AN ATOL EXCLUSIVE Pakistan frees Taliban commander
By Syed Saleem Shahzad
ISLAMABAD - Pakistan has freed the supreme commander of the Taliban in
Afghanistan, Mullah Abdul Ghani Baradar, so that he can play a pivotal role in
backchannel talks through the Pakistani army with Washington, Asia Times Online
has learned.
The release of Baradar, who was arrested in the southern Pakistani port city of
Karachi in February, was confirmed by a senior Pakistani counter-terrorism
official. He added that the United States was fully aware of the development
although he gave no indication of the Americans' reaction.
A senior Taliban leader, speaking to Asia Times Online on Thursday from the
southern AfPak region, also confirmed that
Baradar "had reached the safely of his people". The implication is that he is
back with Taliban leader Mullah Omar. Baradar has represented Mullah Omar in
previous peace talks with Washington, mediated by Saudi Arabia.
When news broke of Baradar's arrest in a raid by Pakistani and US intelligence
officials, it was widely touted as a major victory in the war in Afghanistan,
given his top position.
Talking to Asia Times Online at the time, a senior US official confided that
Baradar had been picked up in a stroke of luck as intelligence operatives were
not aware that he was in the vicinity when they went after other suspects. (See
Pakistan, US
undeterred by Afghan setback Asia Times Online, April 23, 2010.)
"The Pakistan army's mental block about the Afghan Taliban is still there. They
still believe them as their connection in Afghanistan. Mullah Baradar's arrest
was not deliberate, it was a mistake," the US official told Asia Times Online.
Pakistan's Inter-Services Intelligence (ISI) was aware of the presence of
Baradar and other Taliban figures in Karachi but never intercepted them because
they were not considered a threat to the internal security of the country. The
military did not want to mess with them as it was convinced that once foreign
forces finally withdrew from Afghanistan, these Taliban would in one way or
another be a part of the political set-up.
"At the time of Baradar's arrest, all the [Pakistani] bosses [chief of army
staff and director general of the ISI] were in Brussels. We got a hint that
somebody very important was lurking in Karachi. We informed them [Pakistanis]

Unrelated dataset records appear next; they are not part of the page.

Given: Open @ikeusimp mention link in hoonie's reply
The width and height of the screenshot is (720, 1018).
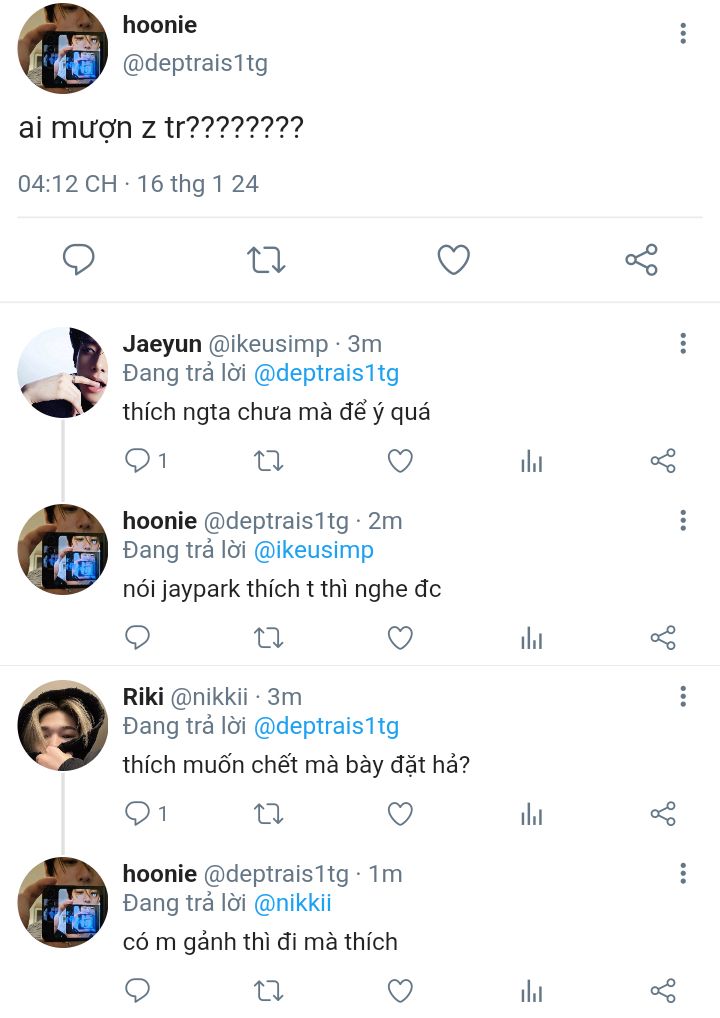Looking at the screenshot, I should coord(313,550).
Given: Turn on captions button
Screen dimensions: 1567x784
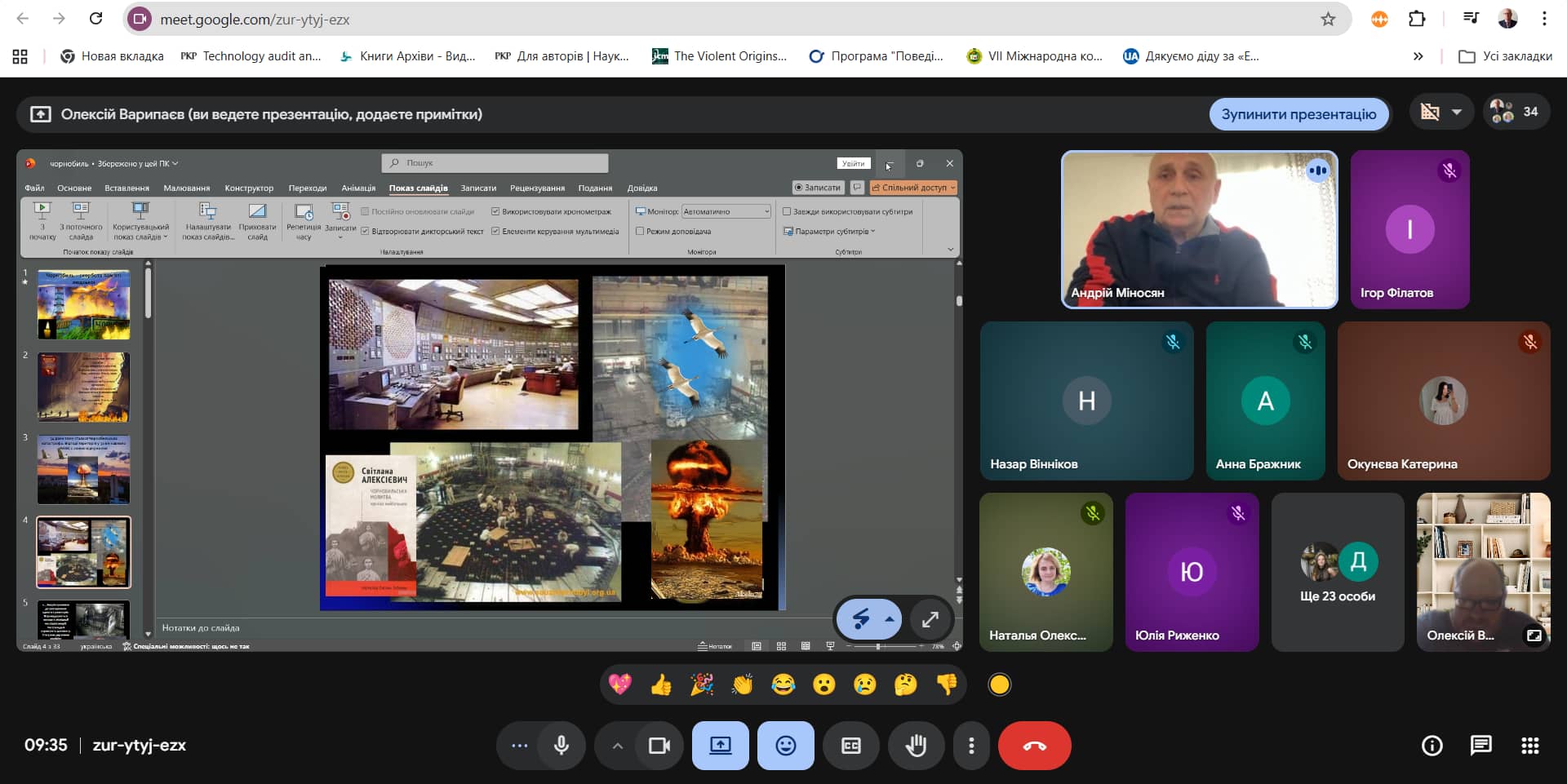Looking at the screenshot, I should coord(850,746).
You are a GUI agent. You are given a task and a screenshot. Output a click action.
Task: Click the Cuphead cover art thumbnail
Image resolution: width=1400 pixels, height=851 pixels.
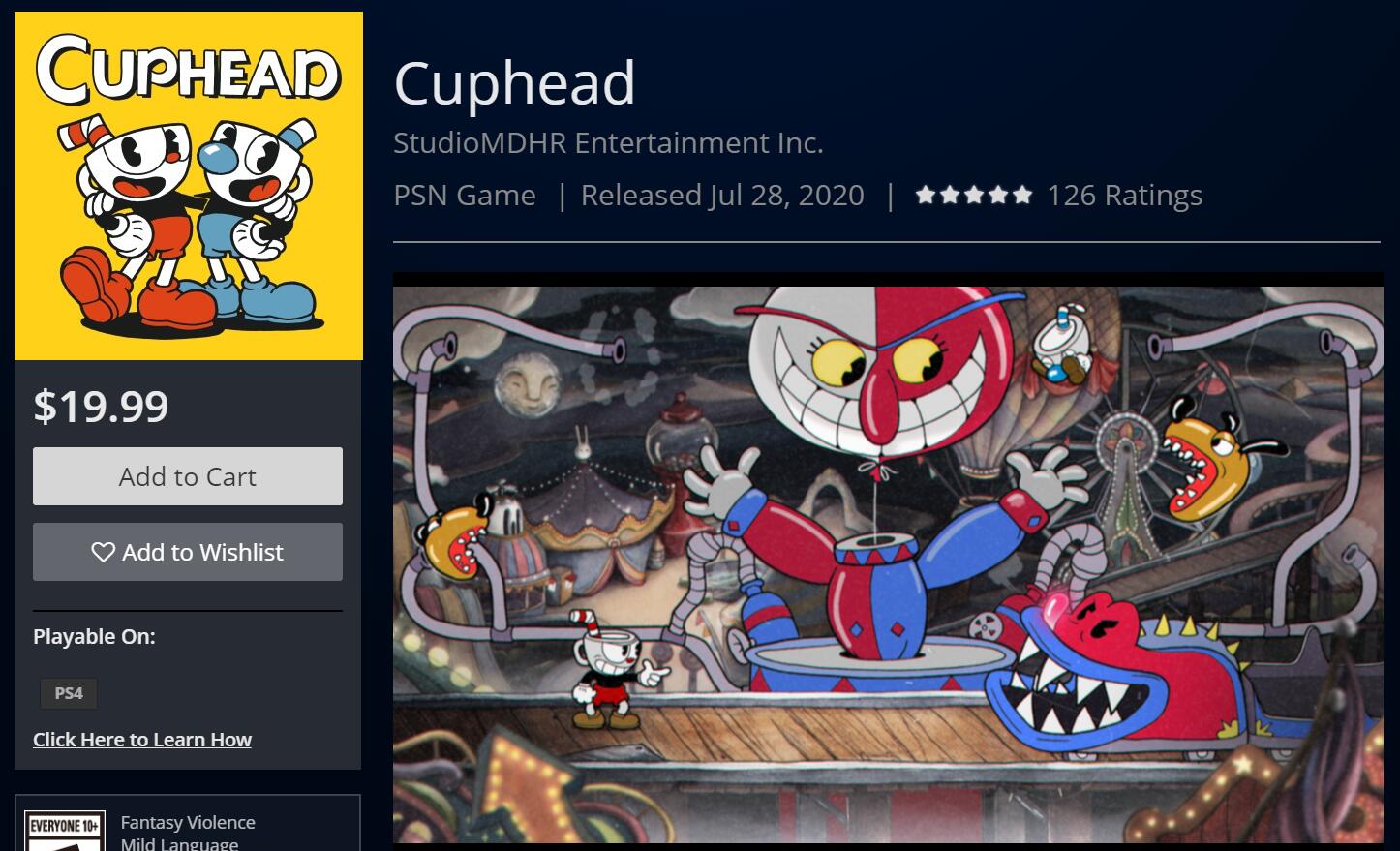pos(189,186)
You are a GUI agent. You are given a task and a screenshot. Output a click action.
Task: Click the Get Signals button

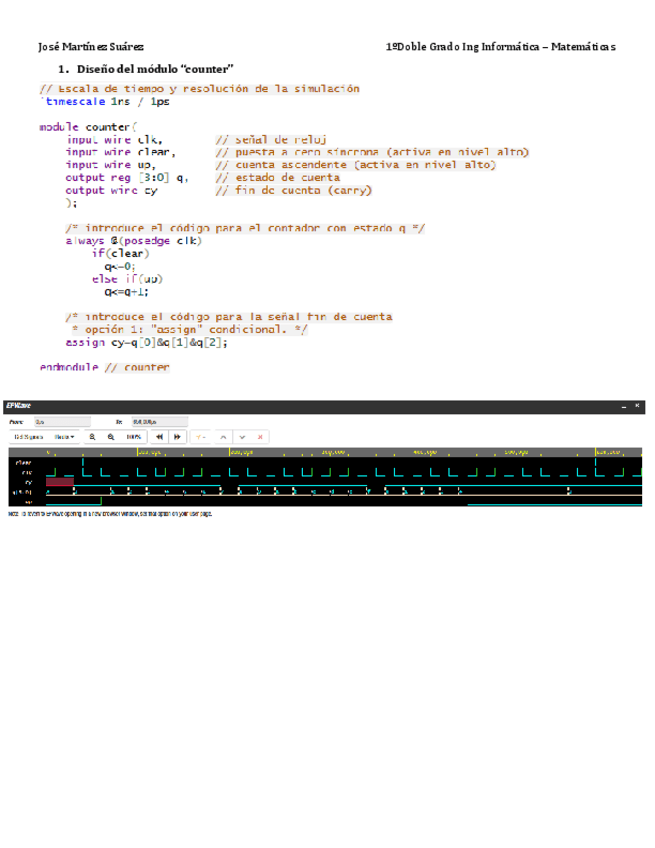(28, 437)
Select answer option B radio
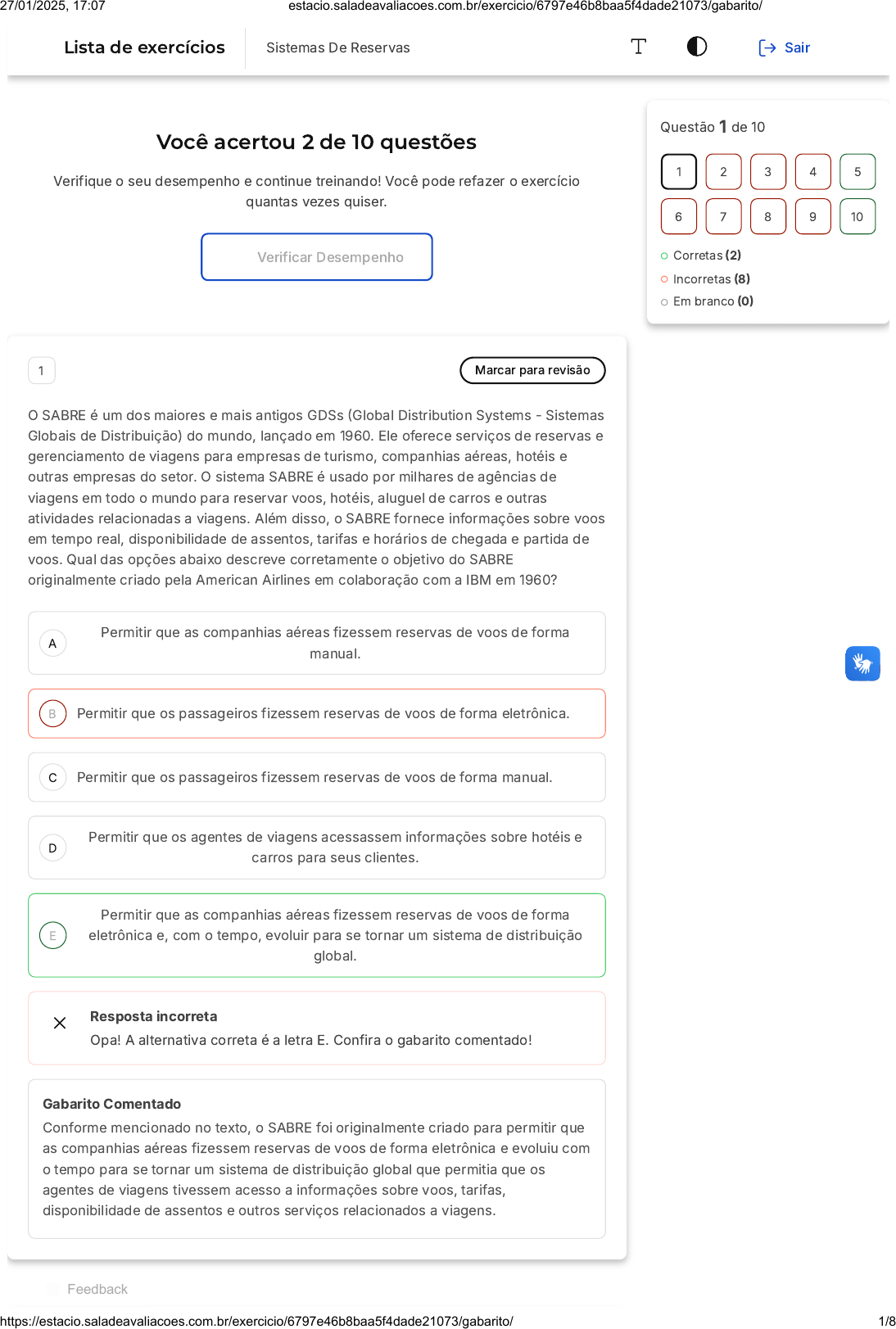 52,714
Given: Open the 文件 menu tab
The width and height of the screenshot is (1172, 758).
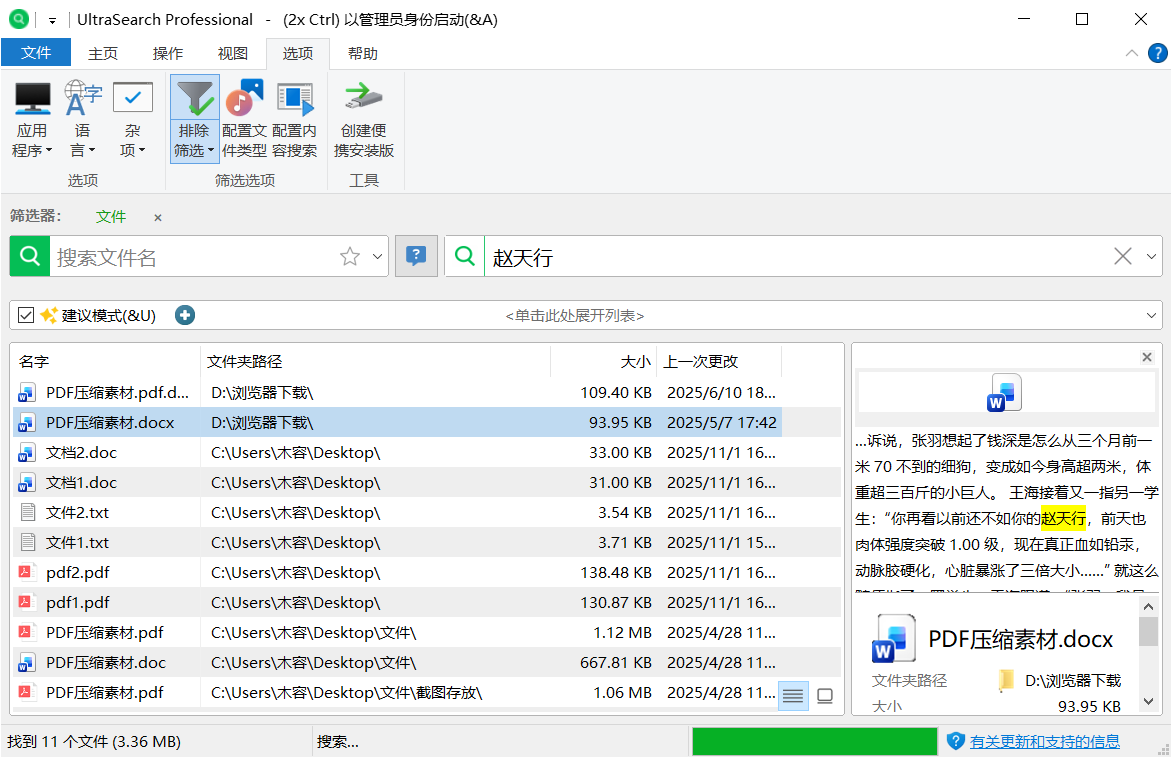Looking at the screenshot, I should (36, 52).
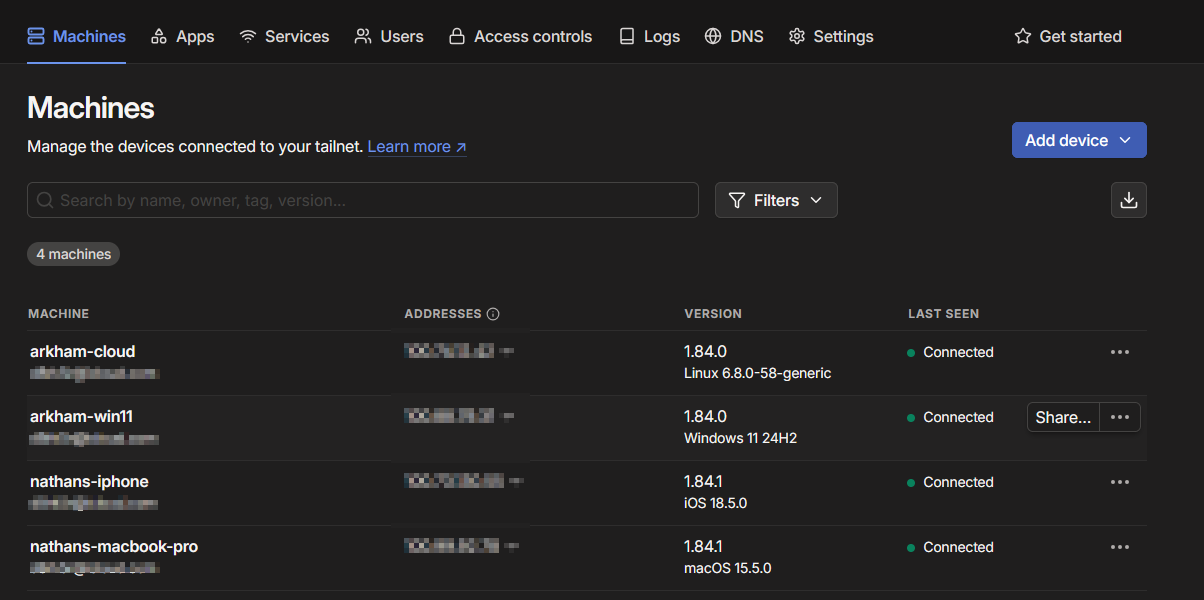Image resolution: width=1204 pixels, height=600 pixels.
Task: Click the Share... button for arkham-win11
Action: point(1063,417)
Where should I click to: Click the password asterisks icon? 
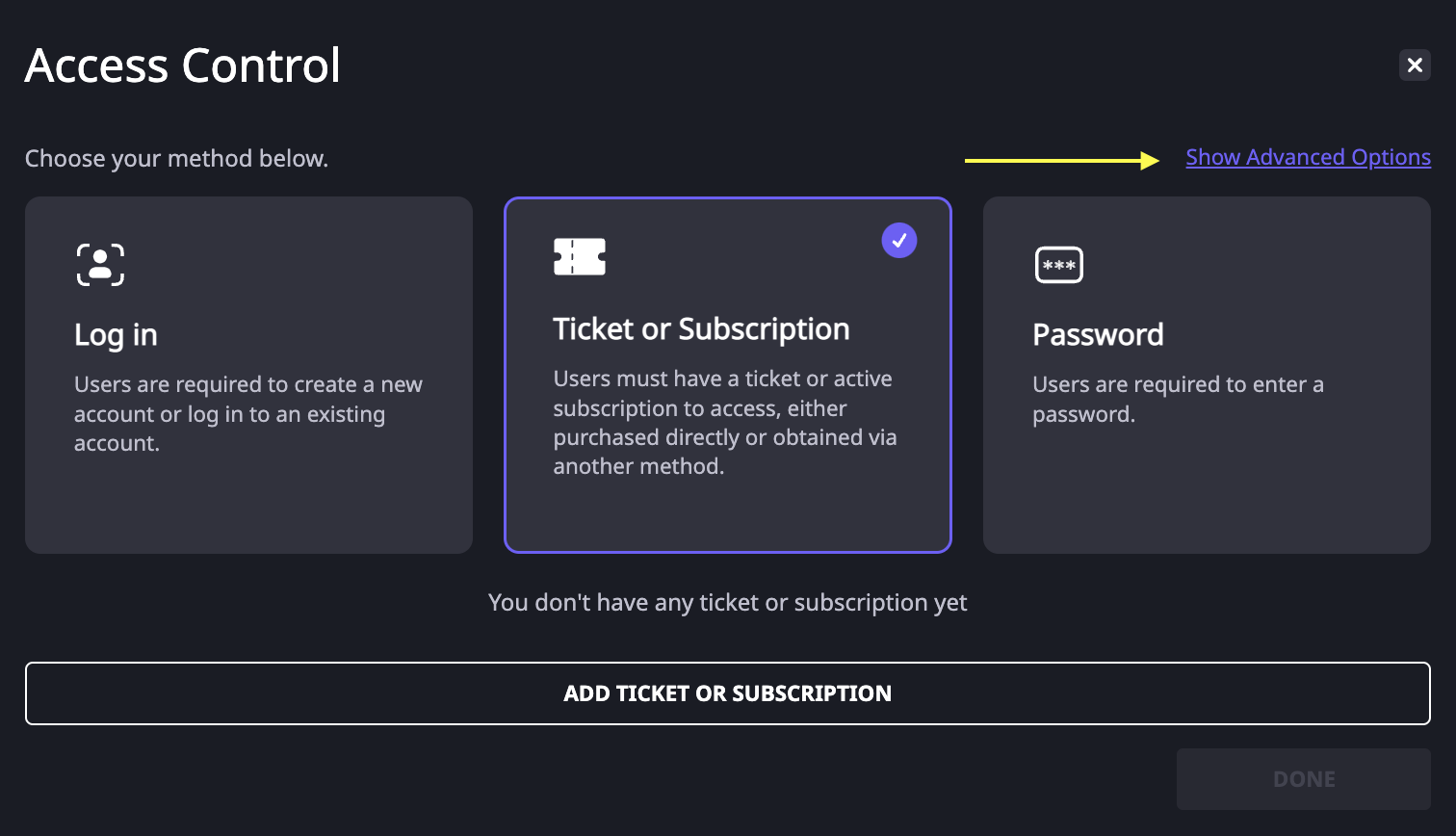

and jointly we went there. At the time of the arrest, neither we nor the
Pakistanis were aware that they had rounded up Baradar," the official told Asia
Times Online after the arrest.
Following Baradar's seizure, the US tried its level-best to get its hands on
him through the Afghan government, which pressed Pakistan to deport its citizen
so that he could be tried in an Afghan court.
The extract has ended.